Draft !

Rosetta Stone + Unicode logo

Today, all developers have heard of Unicode : this character encoding allows all characters of any language in the world.

This article outlines the basics of Unicode through some key points for Java developers.

It also talks about the influence of Unicode on the JVM, like how characters are stored into a String and why you have to get cautious when using char and String.length().

Unicode internals

History and definitions

Supplementary characters

Unicode version 1 was designed to use a fixed size of 16 bits to store a character. Therefore, only 65536 characters could theorically be assigned : they make up the Basic Multilingual Plane (BMP).

Of course this revealed too small and Unicode version 2 added the concept of supplementary characters : those that would be encoded using more than 2 bytes, from 0x10000 to 0x10FFFF. This would be enough to store the characters of all known languages.

Although already specified, the first supplementary characters were only assigned in Unicode 3.1.

Code Point

Each Unicode character is assigned a unique code from 0x0 to 0x10FFFF : it’s called a code point.

Unicode characters are then officially written U+<codepoint in hexadecimal>, i.e. the code point of the ‘euro’ currency symbol (‘’) is U+20AC.

Encodings

Byte representation of Unicode characters is not straighforward : there are 3 possible encodings which differ in algorithm and code unit size used : UTF-32, UTF-16 and UTF-8.

Since Unicode’s encoding schemes represent characters using a different of bytes, a code unit was defined as the minimal bit combination that can represent a unit of encoded text.

UTF-32

UTF-32 is the simplest encoding : it stores the code point value of each character in a 32-bits sequence.

Since Unicode maps characters up to U+10FFFF, only 21 out of the 32 bits are significants and values beyond 0x10FFFF are ill-formed. Also, values from 0xD800 to 0xDFFF are reserved for UTF-16 (see next chapter).

Because it uses 4 bytes for each character, UTF-32 is the most memory-expensive Unicode encoding.

UTF-16

UTF-16 uses 2 or 4 bytes for each character (= 1 or 2 UTF-16 code units), depending on the character.

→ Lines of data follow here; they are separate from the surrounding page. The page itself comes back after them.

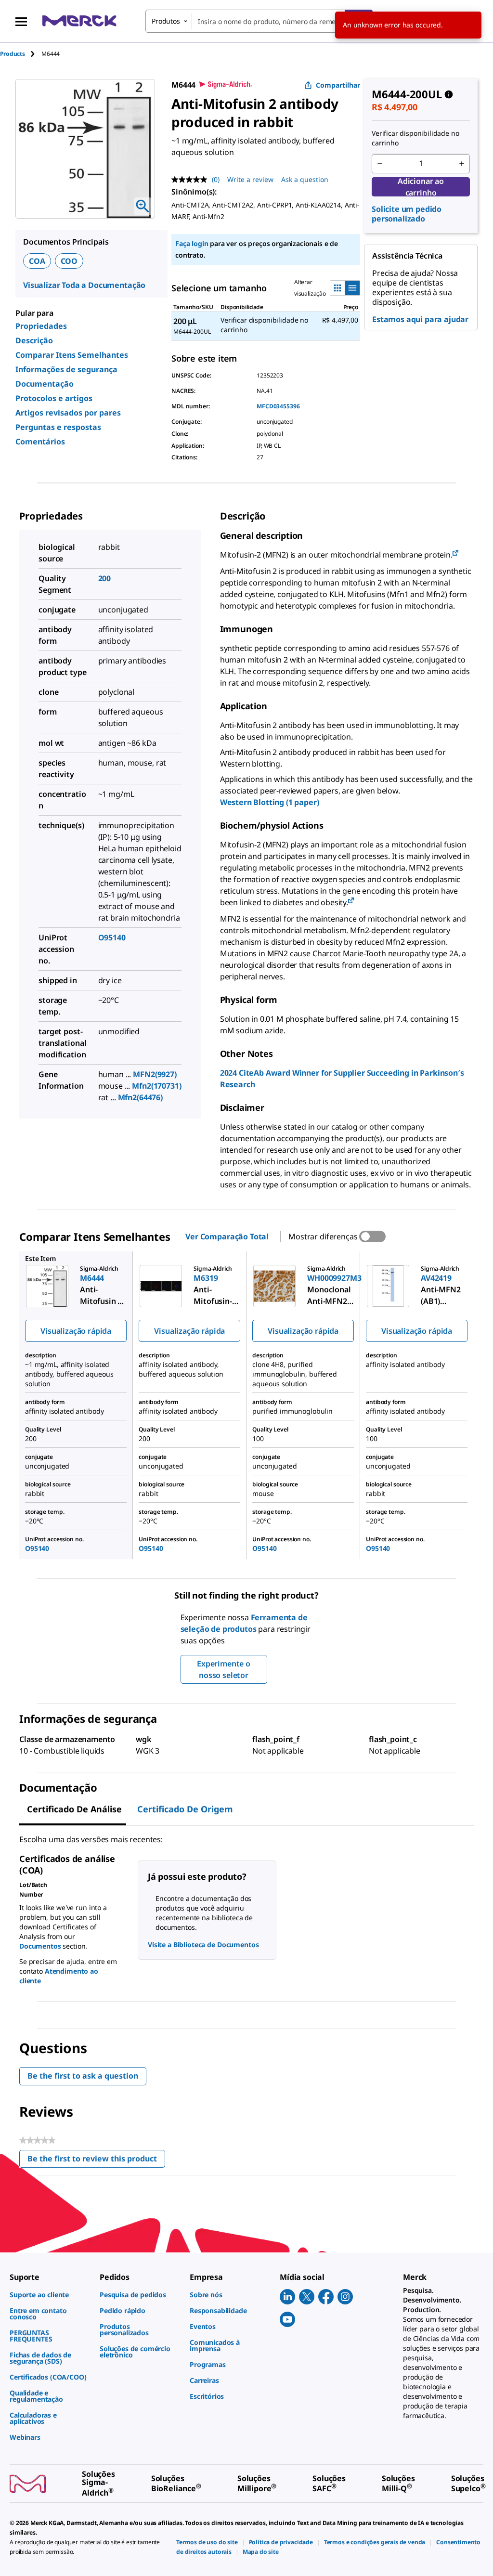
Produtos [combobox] (166, 21)
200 (104, 578)
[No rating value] (191, 179)
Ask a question (304, 179)
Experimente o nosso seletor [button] (223, 1669)
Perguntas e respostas (58, 427)
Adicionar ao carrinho (421, 186)
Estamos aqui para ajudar (420, 319)
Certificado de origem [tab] (185, 1809)
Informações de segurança (66, 369)
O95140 (112, 937)
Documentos (40, 1946)
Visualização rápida (75, 1331)
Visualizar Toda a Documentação (84, 285)
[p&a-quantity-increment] (461, 163)
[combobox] (259, 21)
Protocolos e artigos (53, 398)
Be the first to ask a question (82, 2075)
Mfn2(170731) (156, 1085)
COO (69, 261)
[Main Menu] (21, 21)
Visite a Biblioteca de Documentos (203, 1944)
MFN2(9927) (155, 1074)
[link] (50, 2294)
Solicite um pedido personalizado (406, 213)
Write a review (250, 179)
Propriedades (41, 326)
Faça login (191, 243)
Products (12, 54)
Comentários (40, 441)
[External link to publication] (455, 553)
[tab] (20, 53)
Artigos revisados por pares (68, 412)
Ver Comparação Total (227, 1236)
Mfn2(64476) (140, 1097)
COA (37, 261)
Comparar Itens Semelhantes (71, 355)
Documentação (44, 383)
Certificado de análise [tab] (74, 1809)
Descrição (34, 340)
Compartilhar (338, 85)
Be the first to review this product (96, 2160)
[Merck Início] (79, 20)
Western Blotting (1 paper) (269, 802)
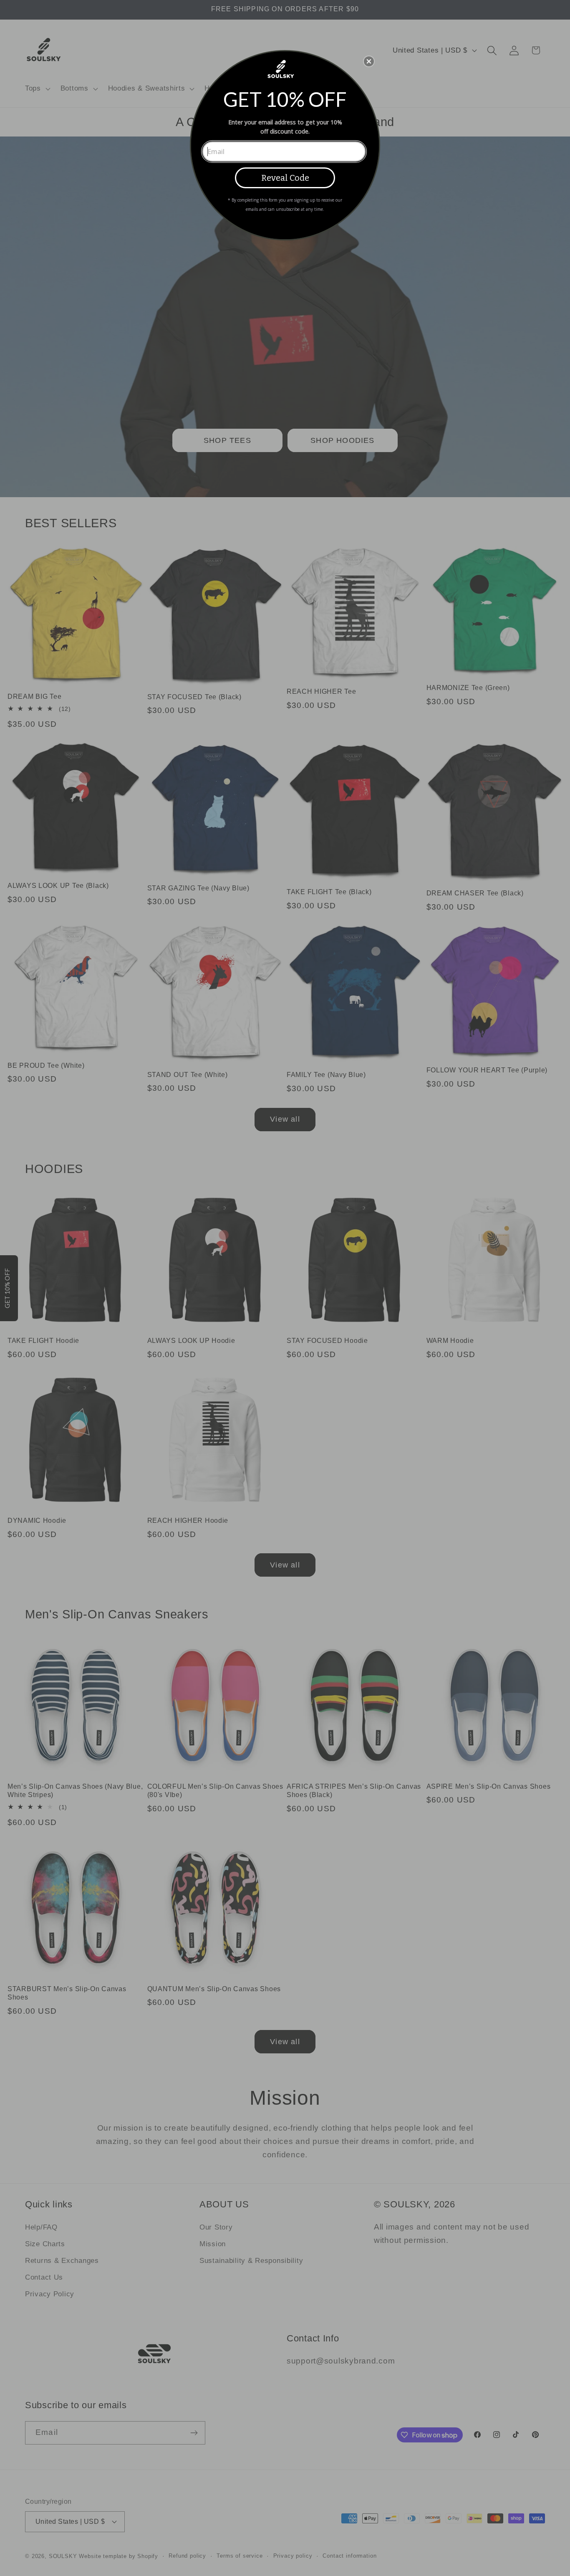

Characters in the Basic Multilingual Plane (the ones up to U+FFFF) are represented with their code point as a 16-bits value (2 bytes), as prescribed by Unicode v1. Supplementary characters are represented with a surrogate pair (4 bytes) :

A surrogate pair is a pair of 16-bits code units where the first value of the pair is a high surrogate and the second value is a low surrogate. High surrogates range from U+D800 to U+DBFF and low surrogates from U+DC00 to U+DFFF. Therefore, surrogates code units range from U+D800 to U+DBFF.

Surrogate values are reserved for UTF-16 encoding and do not map to any character. Therefore, when an UTF-16 code unit starts with a value within 0xD800 to 0xDFFF, it always represents the first part of a Unicode supplementary character.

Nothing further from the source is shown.